Volkswagen (VLKAY) CEO Resigns Due to Emissions Scandal
Shares of Volkswagen Group (VLKAY) were trading down -0.51 or -1.88 percent to $26.59 per share in Thursday’s premarket after the company’s Chief Executive Officer resigned yesterday amid a scandal that involved cheating on emissions readings in the company’s diesel engines. Volkswagen stock closed at $27.10 per share, up +1.66 or +6.53 percent in Wednesday’s regular trading session.
The Volkswagen Group currently sells passenger vehicles under the Audi, Bugatti, Bentley, Porsche, Lamborghini, Skoda and SEAT brands and motorcycles under the Ducati brand, in addition to the Volkswagen name. The company has maintained the largest market share for automobiles in Europe for the past twenty years and was responsible for producing 10.1 million vehicles in 2014. Volkswagen operates in 150 countries and has 100 production plants in 27 countries.
Martin Winterkorn, who has been at the helm of the company since 2007, tendered his resignation after the company admitted last week that it had equipped some of its Audi and Volkswagen diesel cars with software that manipulated results of routine emissions tests. The U.S. Environmental Protection Agency disclosed the news last Friday.
In a statement released yesterday, Mr. Winterkorn noted that, “I am shocked by the events of the past few days. Above all, I am stunned that misconduct on such a scale was possible in the Volkswagen Group. As CEO I accept responsibility for the irregularities that have been found in diesel engines and have therefore requested the Supervisory Board to agree on terminating my function as CEO of the Volkswagen Group. I am doing this in the interests of the company even though I am not aware of any wrong doing on my part. Volkswagen needs a fresh start – also in terms of personnel. I am clearing the way for this fresh start with my resignation.”

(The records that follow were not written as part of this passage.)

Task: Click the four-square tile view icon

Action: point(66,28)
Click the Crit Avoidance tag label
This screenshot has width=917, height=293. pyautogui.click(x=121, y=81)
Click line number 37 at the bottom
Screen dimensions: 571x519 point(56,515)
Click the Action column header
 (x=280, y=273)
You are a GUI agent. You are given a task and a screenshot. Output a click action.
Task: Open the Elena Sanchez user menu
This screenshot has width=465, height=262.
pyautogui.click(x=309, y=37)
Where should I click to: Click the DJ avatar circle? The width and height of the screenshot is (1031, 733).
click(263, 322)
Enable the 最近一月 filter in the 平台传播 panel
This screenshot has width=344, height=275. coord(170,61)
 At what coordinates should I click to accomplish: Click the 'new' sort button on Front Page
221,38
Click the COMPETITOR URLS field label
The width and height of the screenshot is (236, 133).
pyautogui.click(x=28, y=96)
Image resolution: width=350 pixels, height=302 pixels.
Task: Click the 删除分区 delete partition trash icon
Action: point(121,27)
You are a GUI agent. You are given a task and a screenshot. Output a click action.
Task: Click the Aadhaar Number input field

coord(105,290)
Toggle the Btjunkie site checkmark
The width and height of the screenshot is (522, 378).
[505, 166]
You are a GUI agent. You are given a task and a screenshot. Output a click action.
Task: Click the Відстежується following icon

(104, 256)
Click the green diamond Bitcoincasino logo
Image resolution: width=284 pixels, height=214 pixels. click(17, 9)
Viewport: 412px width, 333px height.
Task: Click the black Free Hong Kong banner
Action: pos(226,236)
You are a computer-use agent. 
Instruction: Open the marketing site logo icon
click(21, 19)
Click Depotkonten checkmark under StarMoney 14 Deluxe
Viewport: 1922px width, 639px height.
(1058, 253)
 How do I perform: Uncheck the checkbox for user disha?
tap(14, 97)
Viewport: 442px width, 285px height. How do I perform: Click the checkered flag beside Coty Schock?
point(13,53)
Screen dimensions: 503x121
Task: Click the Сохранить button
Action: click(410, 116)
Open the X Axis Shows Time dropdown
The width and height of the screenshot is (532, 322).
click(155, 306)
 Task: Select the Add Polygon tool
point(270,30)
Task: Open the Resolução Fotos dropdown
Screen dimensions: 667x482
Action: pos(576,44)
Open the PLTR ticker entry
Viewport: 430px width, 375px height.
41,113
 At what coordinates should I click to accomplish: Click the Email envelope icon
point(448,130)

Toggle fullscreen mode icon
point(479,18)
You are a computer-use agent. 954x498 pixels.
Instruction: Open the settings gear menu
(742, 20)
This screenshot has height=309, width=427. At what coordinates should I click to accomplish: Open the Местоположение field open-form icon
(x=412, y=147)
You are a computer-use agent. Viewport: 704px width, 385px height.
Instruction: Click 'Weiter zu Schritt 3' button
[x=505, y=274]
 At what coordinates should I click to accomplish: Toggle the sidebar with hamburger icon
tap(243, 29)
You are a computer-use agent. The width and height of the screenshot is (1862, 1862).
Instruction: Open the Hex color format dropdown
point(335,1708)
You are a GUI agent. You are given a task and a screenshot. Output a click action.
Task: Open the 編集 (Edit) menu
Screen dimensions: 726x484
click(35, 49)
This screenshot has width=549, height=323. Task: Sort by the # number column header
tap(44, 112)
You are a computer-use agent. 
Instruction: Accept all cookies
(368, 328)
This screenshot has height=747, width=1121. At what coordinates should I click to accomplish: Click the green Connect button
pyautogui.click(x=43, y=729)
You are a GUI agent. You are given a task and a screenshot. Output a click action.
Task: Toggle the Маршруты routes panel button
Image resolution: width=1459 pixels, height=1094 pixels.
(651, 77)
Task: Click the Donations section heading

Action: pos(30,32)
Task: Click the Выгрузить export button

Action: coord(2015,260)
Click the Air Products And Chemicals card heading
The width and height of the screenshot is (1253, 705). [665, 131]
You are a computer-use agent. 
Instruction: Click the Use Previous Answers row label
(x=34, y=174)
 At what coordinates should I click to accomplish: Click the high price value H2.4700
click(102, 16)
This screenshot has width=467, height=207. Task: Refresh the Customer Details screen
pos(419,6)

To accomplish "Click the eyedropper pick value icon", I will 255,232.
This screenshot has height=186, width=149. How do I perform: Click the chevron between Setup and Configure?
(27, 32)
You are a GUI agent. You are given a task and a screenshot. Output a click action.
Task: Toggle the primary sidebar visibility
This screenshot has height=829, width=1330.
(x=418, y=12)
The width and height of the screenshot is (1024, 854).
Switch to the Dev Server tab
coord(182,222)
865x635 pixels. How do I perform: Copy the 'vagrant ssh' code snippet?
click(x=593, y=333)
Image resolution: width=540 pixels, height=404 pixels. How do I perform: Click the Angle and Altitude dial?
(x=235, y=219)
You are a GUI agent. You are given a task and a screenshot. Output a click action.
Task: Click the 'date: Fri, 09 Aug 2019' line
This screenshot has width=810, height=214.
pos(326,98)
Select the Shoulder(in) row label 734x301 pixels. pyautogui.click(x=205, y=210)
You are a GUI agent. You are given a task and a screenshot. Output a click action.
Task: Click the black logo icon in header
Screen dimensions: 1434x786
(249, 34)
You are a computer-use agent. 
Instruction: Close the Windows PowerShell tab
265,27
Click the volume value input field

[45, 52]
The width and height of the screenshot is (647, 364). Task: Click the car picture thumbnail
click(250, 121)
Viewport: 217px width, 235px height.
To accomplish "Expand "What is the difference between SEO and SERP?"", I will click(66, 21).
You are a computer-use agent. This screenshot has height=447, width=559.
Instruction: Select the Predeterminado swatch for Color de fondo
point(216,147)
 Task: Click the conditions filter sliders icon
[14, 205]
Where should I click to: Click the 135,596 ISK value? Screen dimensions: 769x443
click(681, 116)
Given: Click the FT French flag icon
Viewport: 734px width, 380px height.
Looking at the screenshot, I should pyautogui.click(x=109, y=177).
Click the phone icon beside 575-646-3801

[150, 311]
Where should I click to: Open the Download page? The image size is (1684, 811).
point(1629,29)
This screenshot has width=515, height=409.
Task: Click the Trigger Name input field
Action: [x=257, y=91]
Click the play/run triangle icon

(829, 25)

Volkswagen said on Tuesday that as many as 11 million vehicles worldwide could be equipped with the software but was unclear as to whether the software could deceive emissions regulators in other countries. The software reportedly sensed when the car was being tested for emissions, reducing emissions during the test but then increasing emissions above legal limits during normal driving. This would improve the car’s performance and possibly save on gasoline consumption.
The company’s executive committee of the supervisory board has yet to name a successor, however, the German press is speculating on three potential candidates. The candidates include Mathias Miller, in charge of the Porsche division, Rupert Stadler, head of the Audi division and, outside of the company, Wolfgang Bernhard who heads up the truck division at Daimler.
Shares of Volkswagen were hit hard after the Obama administration told the company to recall a half million vehicles on Friday. The stock gained almost seven percent yesterday but is still down significantly from its Friday closing price.